“咦?这是什么?”
李时茗就站在白灵儿的身旁,弯腰拾起了那块玉佩,借着火光细细一打量,禁不住倒吸了一口凉气。
“天,竟然是梁王府的玉诀?”
李时茗失声惊叫。
“什么?什么玉诀?”
失魂落魄的白灵儿听李时茗这么一叫,突然间回过神来,一把抓住了李时茗的袖口,杏眼圆睁,几乎是用吼的。
“这,这,白大当家的,我不清楚,别问我了。”
李时茗头摇得跟拨浪鼓一样,再不肯说了,并且,脸上一片懊悔,像是悔恨自己刚才失言一般。
“不,李太守,您一定要跟我说,一定要跟我说清楚,否则,我无法对得起我这群刚才陪着我浴血奋战的兄弟,更对不起我那些死去的手下!”
白灵儿几乎跟疯了一样,扯着李时茗的袖尖嘶不停,泪水,已经夺眶而出,在脸上淌成了两条悲伤又愤怒的河。
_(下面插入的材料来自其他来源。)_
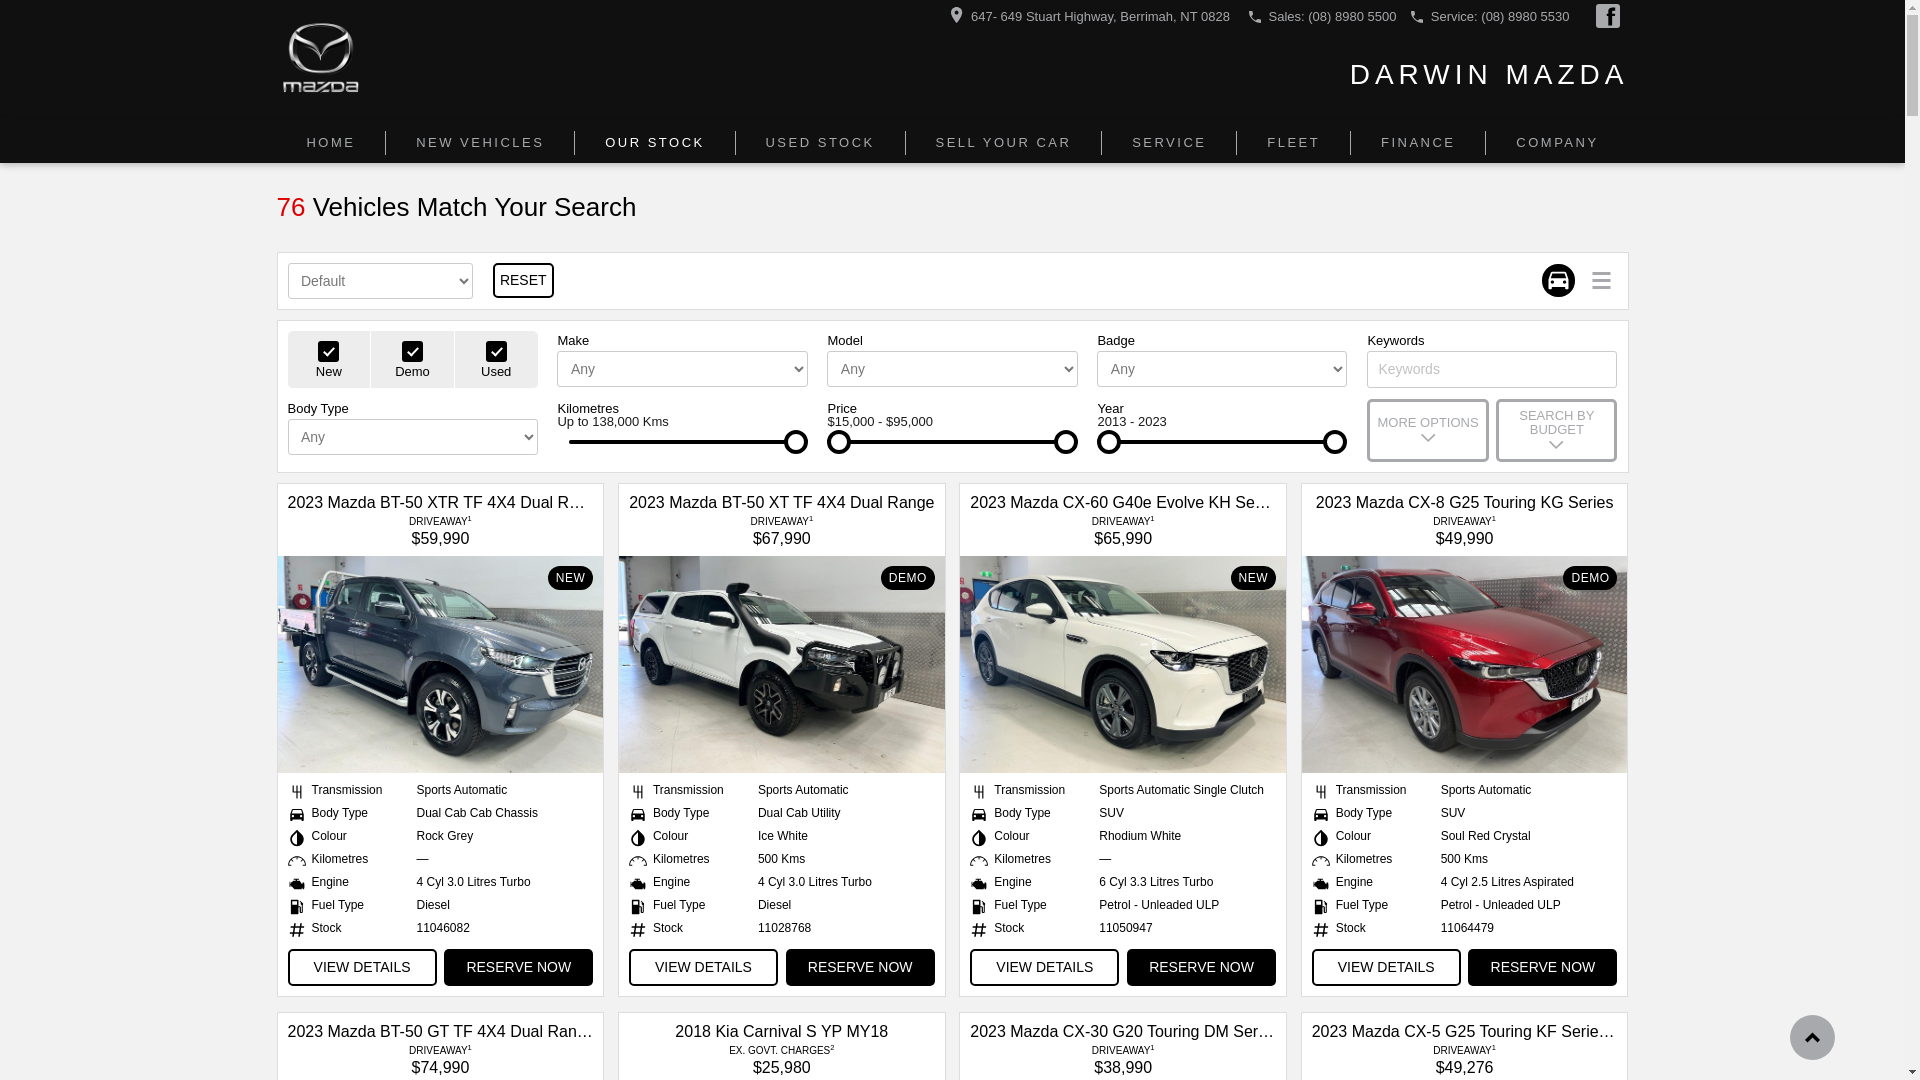 The width and height of the screenshot is (1920, 1080). I want to click on 'DRIVEAWAY1, so click(780, 527).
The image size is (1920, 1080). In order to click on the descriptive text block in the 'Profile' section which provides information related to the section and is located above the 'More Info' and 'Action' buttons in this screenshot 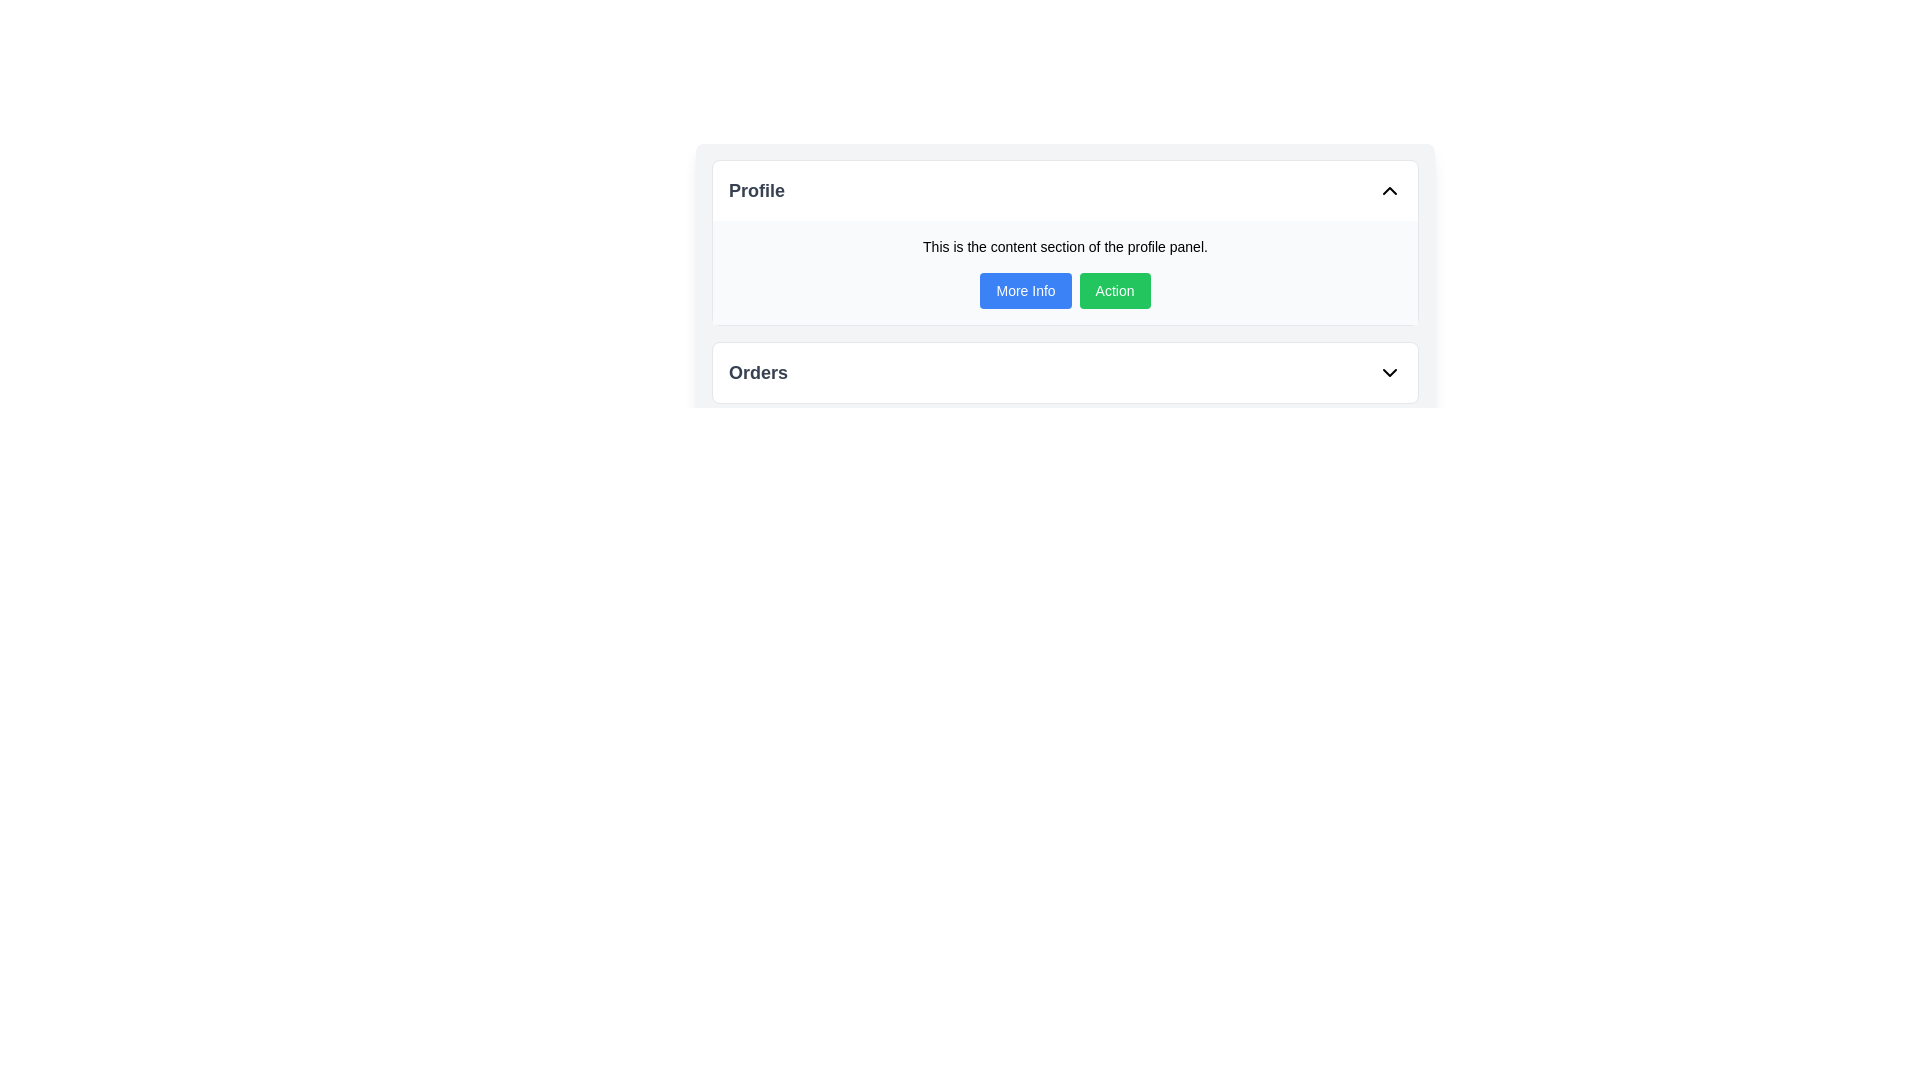, I will do `click(1064, 245)`.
“这,这,唉,白大当家的,这边请。你们,都忙去吧。”
李时茗看着白灵儿痛苦的模样,有些于心不忍,一声长叹,拍了拍白灵儿手,示意到那边没人的地方去说。
“白大当家的,请问,这块玉诀倒底是谁的?”
到了那边一个没人的地方,李时茗左右看了一下眼,看见所有人都远在三十太外,不可能听到他们的对话,这才低声问道。
“是,是徐公子,不,是徐子卿的。”
白灵儿的一颗心已经不可遏制地颤抖起来,连手都哆嗦起来,她预感到,好像有一件世界上最可怕的事情即将发生。
“嗯,白大当家的,跟你说实话吧,这块玉诀,如果我没看错的,应该是梁王府上的,你看,正后两面都是一条脚踏祥云的金蟒,佩中还有阴刻手法刻下了一个梁字,如果对着火光,便能看得清清楚楚。我见梁王府的玉佩,没错,就是这种。”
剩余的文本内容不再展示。